3. The two-degree-of-freedom rotary apparatus of claim 1 wherein the drive assembly includes a conveyor belt system (135) and a drive shaft (136), the output end of the first power member (120) being fixedly connected coaxially with a drive wheel of the conveyor belt system (135), the drive shaft (136) being fixedly connected coaxially with a driven wheel of the conveyor belt system (135) and being rotatably connected with the frame (110); the drive wheel transmitting power to the driven wheel via a conveyor belt of the conveyor belt system (135);

the transmission shaft (136) is coaxially provided with a plurality of drive bevel gears (1361) which are arranged at intervals, the gears (141) which are coaxially arranged on each rotation shaft (140) are driven bevel gears (1411), the plurality of drive bevel gears (1361) are meshed with the plurality of driven bevel gears (1411) in a one-to-one correspondence manner, the plurality of rotation shafts (140) are positioned on one side of the transmission shaft (136) and are parallel to each other in axis, and the drive bevel gears (1361) are perpendicular to the axes of the driven bevel gears (1411).

4. The two degree of freedom rotary apparatus of claim 1 wherein the drive assembly is located between two ends of the frame (110).

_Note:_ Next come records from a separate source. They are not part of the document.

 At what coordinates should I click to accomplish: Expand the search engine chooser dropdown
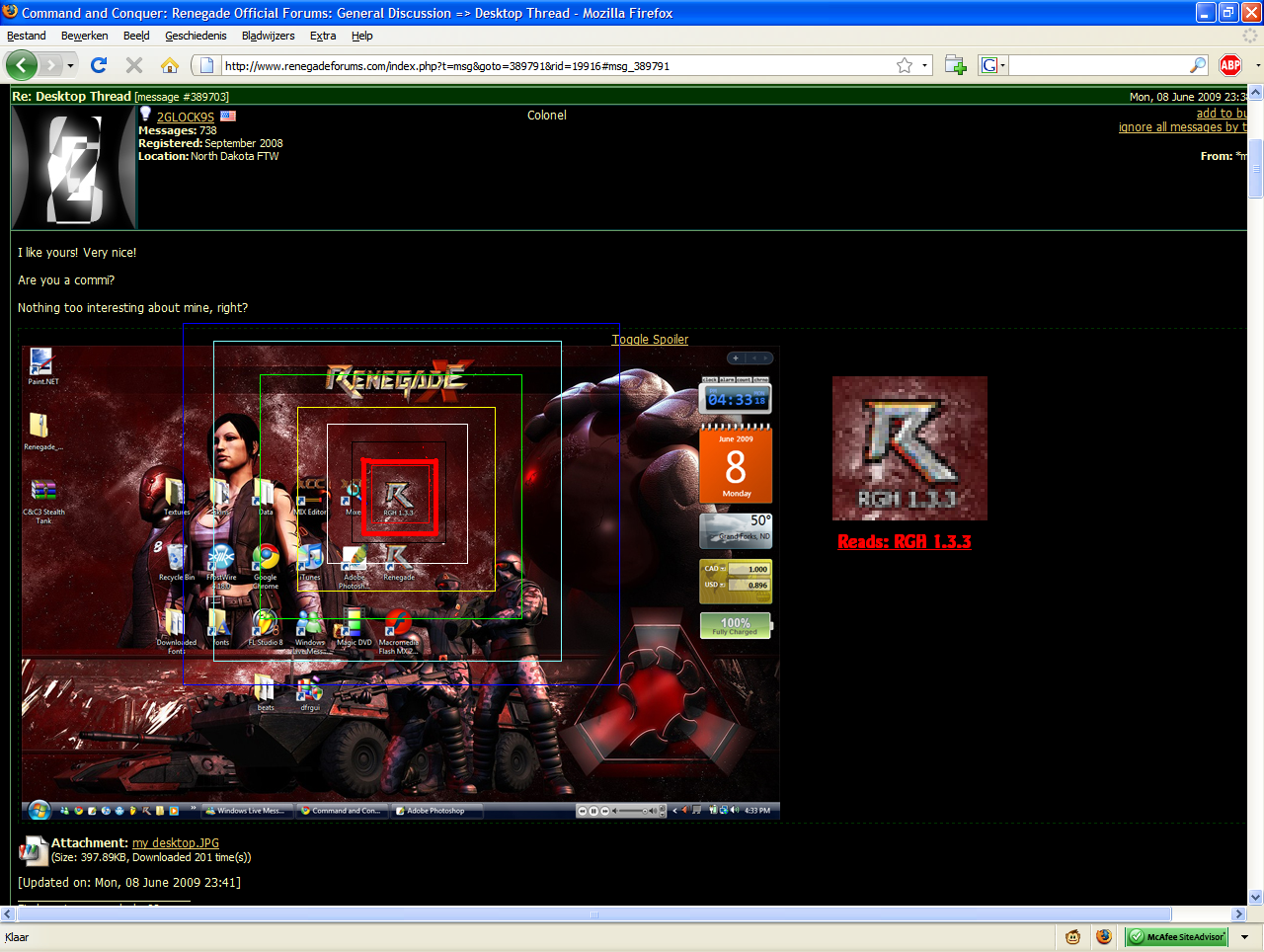(992, 66)
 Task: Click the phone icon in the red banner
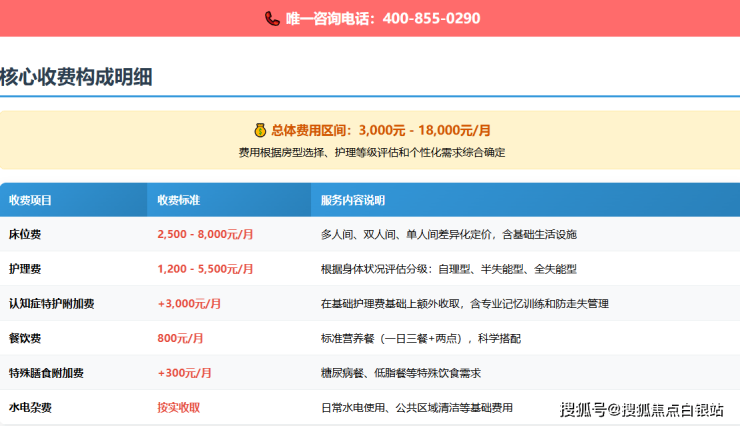[272, 19]
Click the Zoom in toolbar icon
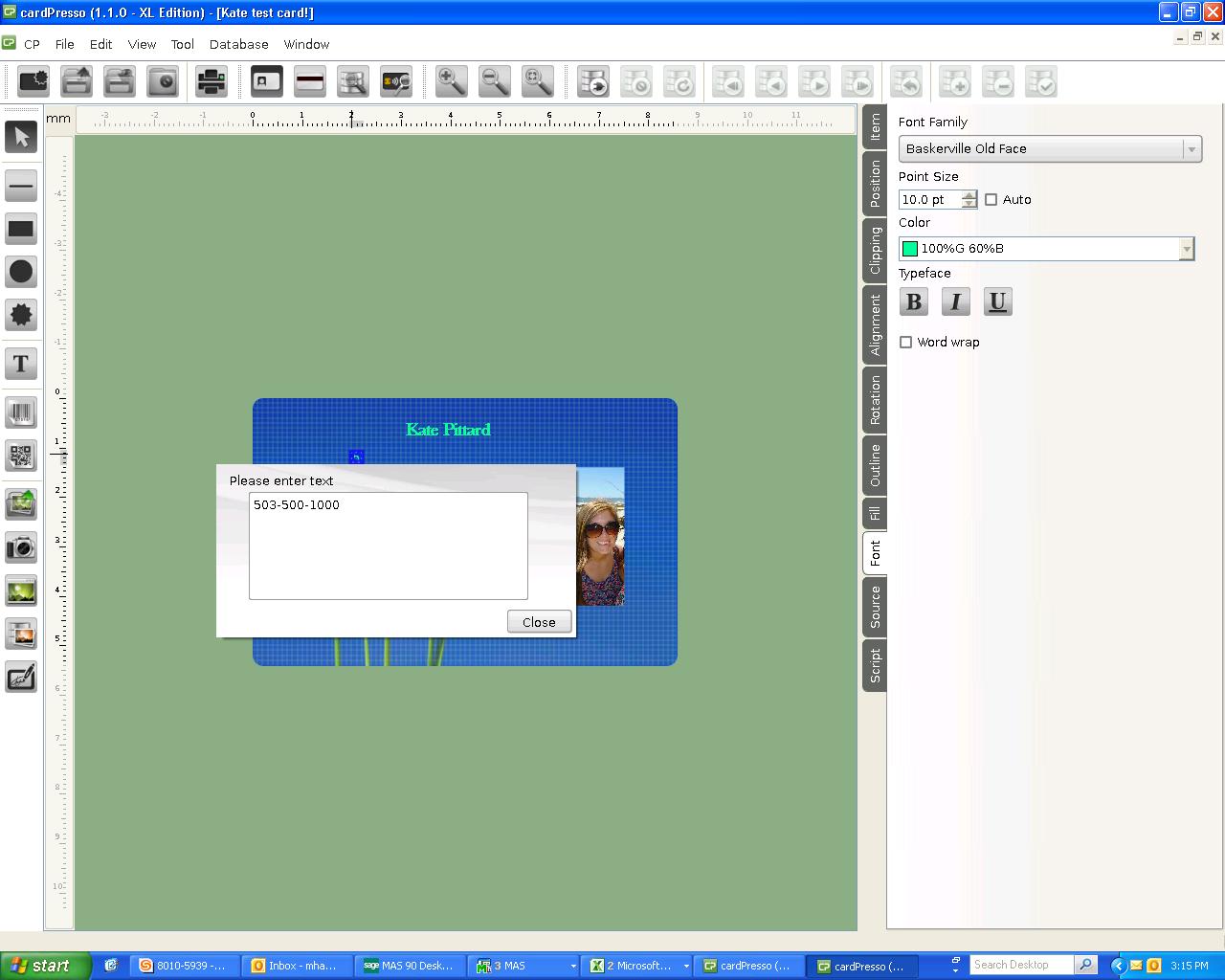Image resolution: width=1225 pixels, height=980 pixels. tap(451, 81)
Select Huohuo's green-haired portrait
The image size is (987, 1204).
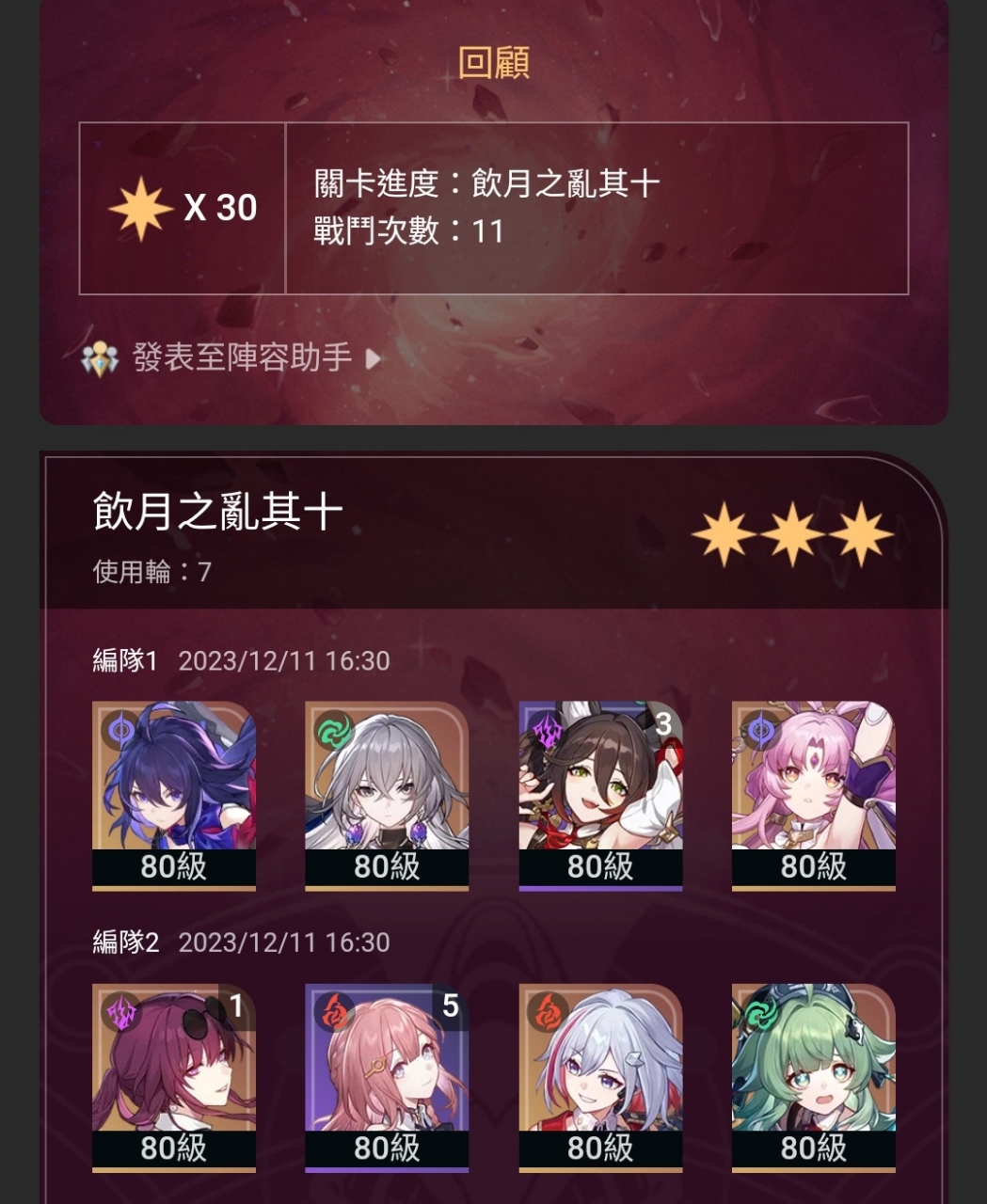pyautogui.click(x=814, y=1077)
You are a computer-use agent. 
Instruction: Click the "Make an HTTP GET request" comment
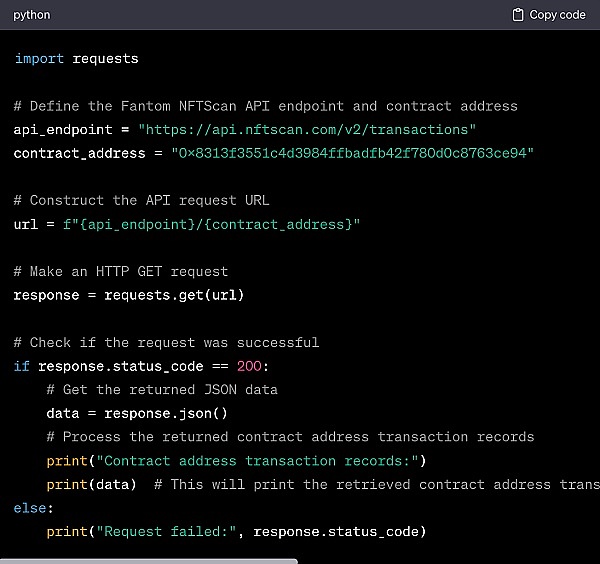pyautogui.click(x=121, y=271)
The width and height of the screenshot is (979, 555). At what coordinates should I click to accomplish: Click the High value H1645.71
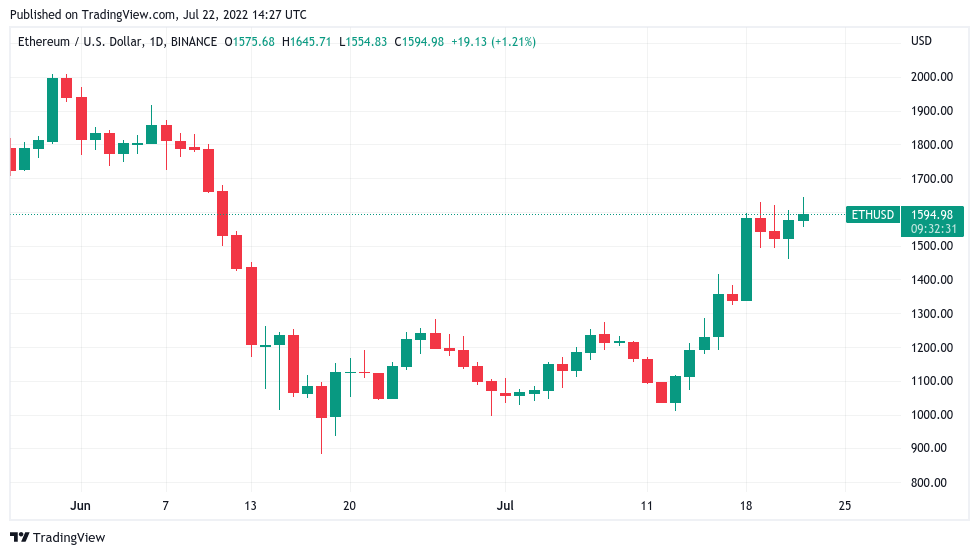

5. The two-degree-of-freedom rotating apparatus according to claim 4, wherein the frame (110) includes a table top (111) and two connection portions (112) provided at both ends of the table top (111), the base (200) is rotatably connected to the connection portions (112), the table top (111) is provided with a receiving space in which a plurality of regions where the rotating shafts (140) are engaged with the transmission assembly are located; the rotating shaft (140) is used for connecting one end of the piece (10) to be detected to extend out of the table top (111).

6. The two degree of freedom rotary apparatus of claim 5 wherein the drive assembly and the first power member (120) are both located on a side of the table top (111) facing away from the part (10) to be inspected.

7. The dual-degree-of-freedom rotating device of claim 5, wherein a plurality of rotating shafts (140) are provided with air nozzles (150) at one ends deviating from the to-be-detected piece (10), the air nozzles (150) are rotatably connected with the rotating shafts (140), gas channels (142) are arranged in the rotating shafts (140), one ends of the gas channels (142) are arranged on the end surfaces, close to the to-be-detected piece (10), of the rotating shafts (140), the other ends of the gas channels are communicated with the air nozzles (150), and the air nozzles (150) are used for being communicated with an external air pump device.

8. The dual degree of freedom rotary apparatus of claim 7 further including a plurality of check valves (160) and a conduit (170), a plurality of the check valves (160) each communicating with the conduit (170) and in one-to-one correspondence with a plurality of air nozzles (150), the conduit (170) for communicating with the ambient air pump apparatus.

9. The dual degree of freedom swivel arrangement of claim 5 wherein the work head (100) further comprises an air tap (150), the air tap (150) being located in the receiving space of the table top (111) and being fixedly connected to the table top (111); the air tap (150) is rotationally connected with the rotating shaft (140);

the rotary shaft (140) is provided with a gas channel (142), one end of the gas channel (142) is arranged on the end face of the rotary shaft (140) deviating from the table top (111), the rotary shaft (140) is provided with a groove (143) along the peripheral surface of the rotary shaft, and the other end of the gas channel (142) is arranged at the bottom of the groove (143);

along with the rotation of the rotating shaft (140), an opening of the gas channel (142) on the groove (143) is communicated with the gas tap (150), and the gas tap (150) is used for being connected with an external gas supply device.

10. The two-degree-of-freedom rotation device of any one of claims 1 to 9 wherein the range of rotation angle of the work table (100) relative to the base (200) is-90 ° to 90 ° with respect to the vertical direction of 0 °.